As an atheist I grew, faster than I did before. The rules of other people began to fail to apply to me, everything began to evolve into something coherent and progressive, rather than obscene and repressive like faith. The great arguments that I listened to in religion became just mouth moving, uttering words that only make sense if you believe in other words, that on their own are just as meaningless as the first. Arguing with such men is futile, they circle around their lies like vultures around a corpse, and nothing can bring them down. I’m not saying its not fun to argue with them, but you never manage to get anywhere.
But I realized as I went along that everything I believed in, in a philosophical sense already had a name. It had a holy book, and that holy book had been in my possession for years: the Tao Te Ching of Laozi.
The Tao Te Ching is still my holy book of choice, its nothing really holy about it, its nothing more than 5000 Chinese characters written on paper, and overall it seems nothing more than a collection of poems. To others it s political manifesto, but to me, it’s a set of paradoxes that appear to be absurd to most, but those who have seen beyond their own illusions, it’s a guide, a subtle but firm guide that points in all directions at once. I believe that the Tao is something most people who can see though the illusion follow on their own, they don’t need the Tao Te Ching, but it helps. The Tao that can be spoken is not the eternal Tao. And so I follow the Tao as a philosophy, not as a religion. I am still an Atheist, but I am also a Taoist, I suspect tht before I graduate, I may even have lost the Tao and moved on, but that is also what I believed about Anam Cara, and I still (sadly) believe in that, despite the evidence against it (Patrik, Trevor, Tatum, Daniel)
To me Laozi and Zhuangzi are great teachers who much like Jesus, had an intelligence that far surpassed that of everyone else. They had vision, they had a truth in their eyes that could not be denied, a madness that can only be found when a human finds himself face to face with the undeniable reality of our world, beyond the illusions and the lies and the dreams that never seem to go away.

I feel, out of place in my world, the older generation seems hell-bent on holding on to their traditions, traditions that are nothing more than an overgrown and overstayed fad. And as I see younger people, I see the same mistakes, recycled again, with their own feverish idealism and a complete disregard for reality. When I see the older set, I feel a sense of pleasure knowing that soon they will be faced with rot and ash, their belief nothing but memories in the cosmos, their existence nothing more than a hint of the past.
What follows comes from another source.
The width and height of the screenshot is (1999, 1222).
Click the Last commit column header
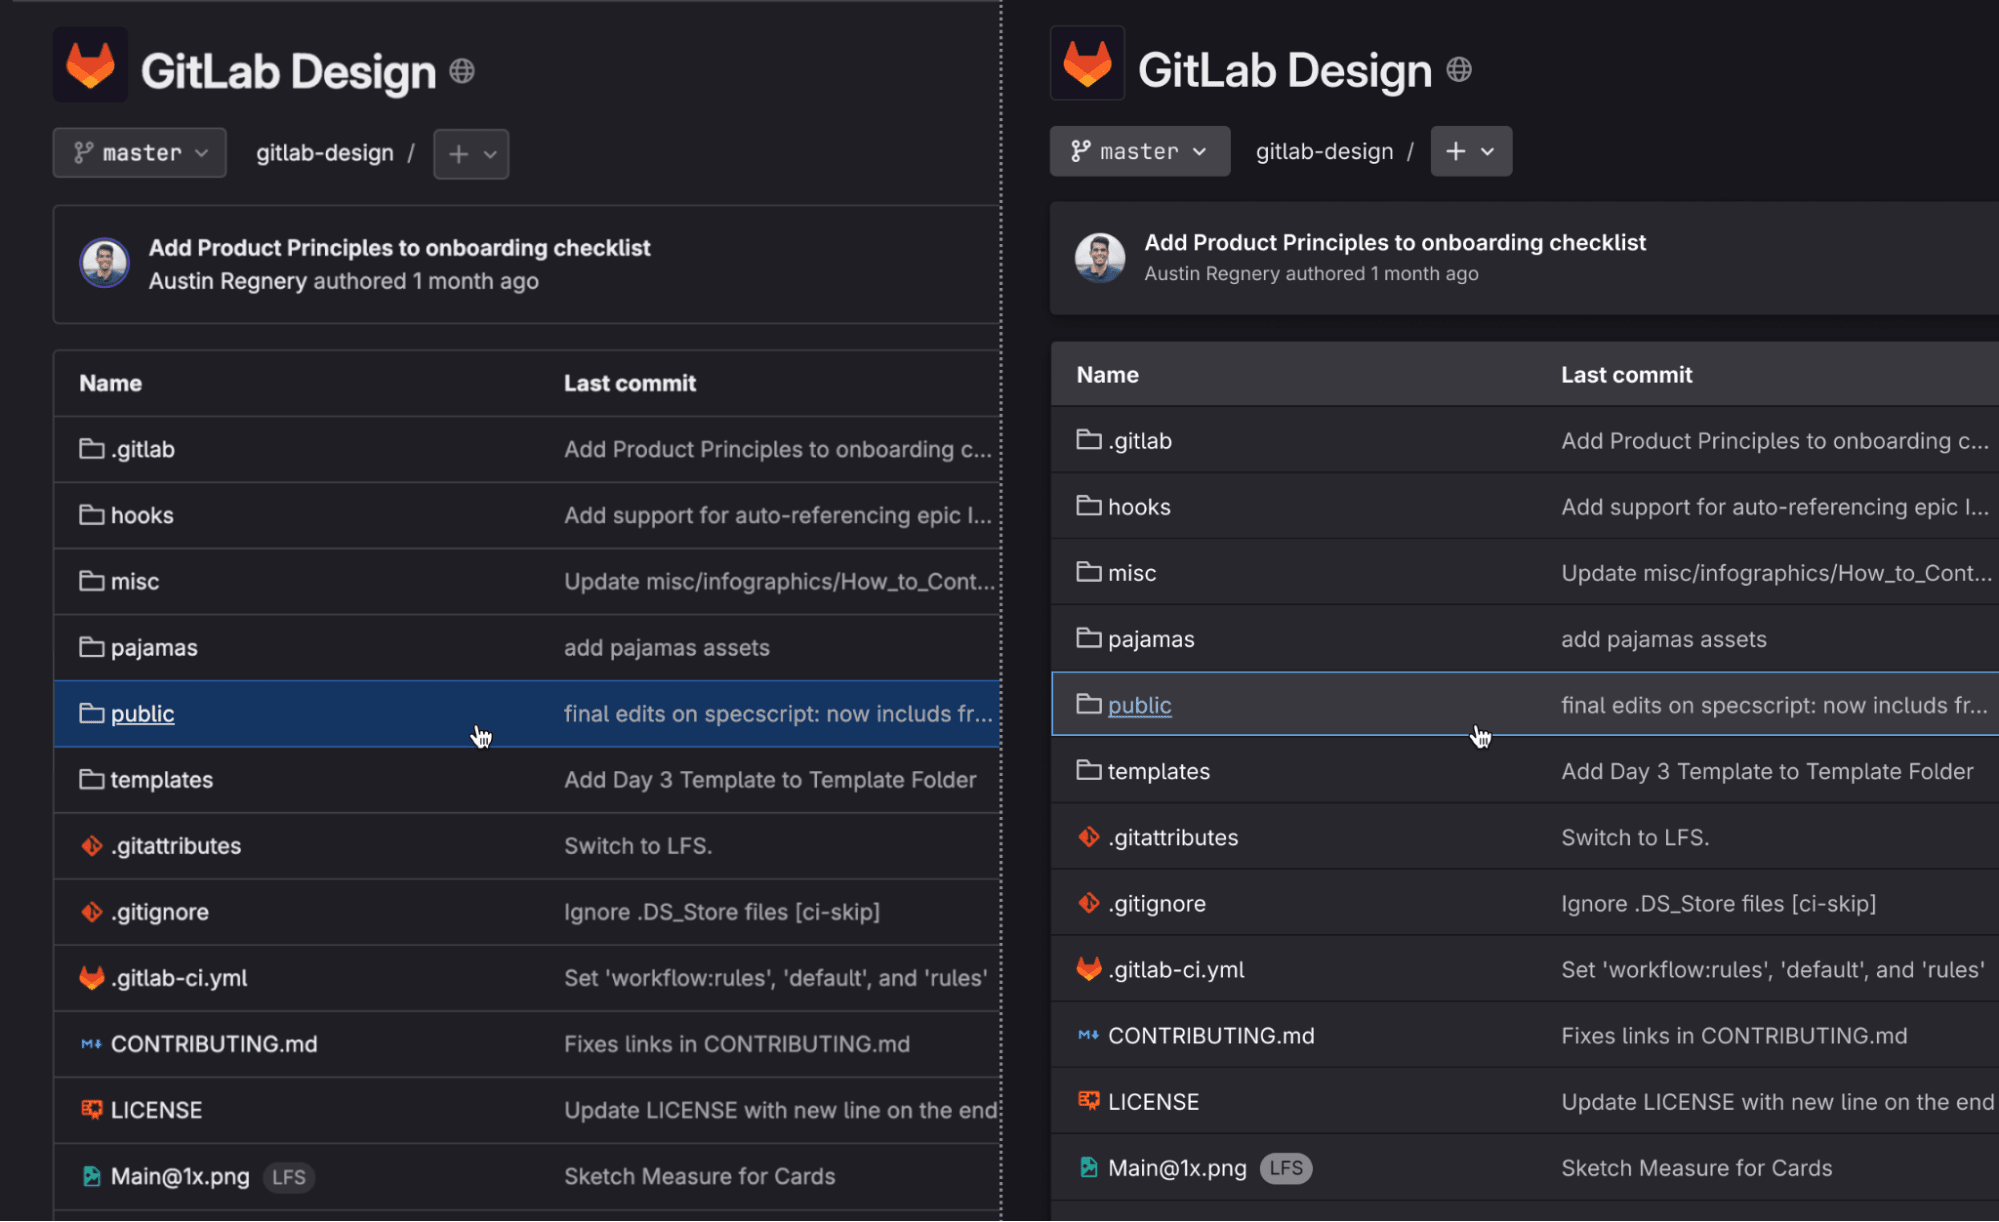[630, 382]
When I see the younger people around I feel sad, knowing that my life will be dictated to me by their collective naitivite. Some make me envious, that i can’t feel that sense of humility, sometimes I fear that I may crave that sentiment of happiness, of unitary. And then I see the shadows behind the spiraling minarets, I see the beggars in the alleys under the beautiful temples, and I remember that these young people only are one with the beauty and ignore the ugly. All the world knowing that beauty is beautiful makes ugliness. I hope that someday they realize that the higher they build and the higher they reach, the lower they drive other people, the deeper they are forced into the primal mud from which we came.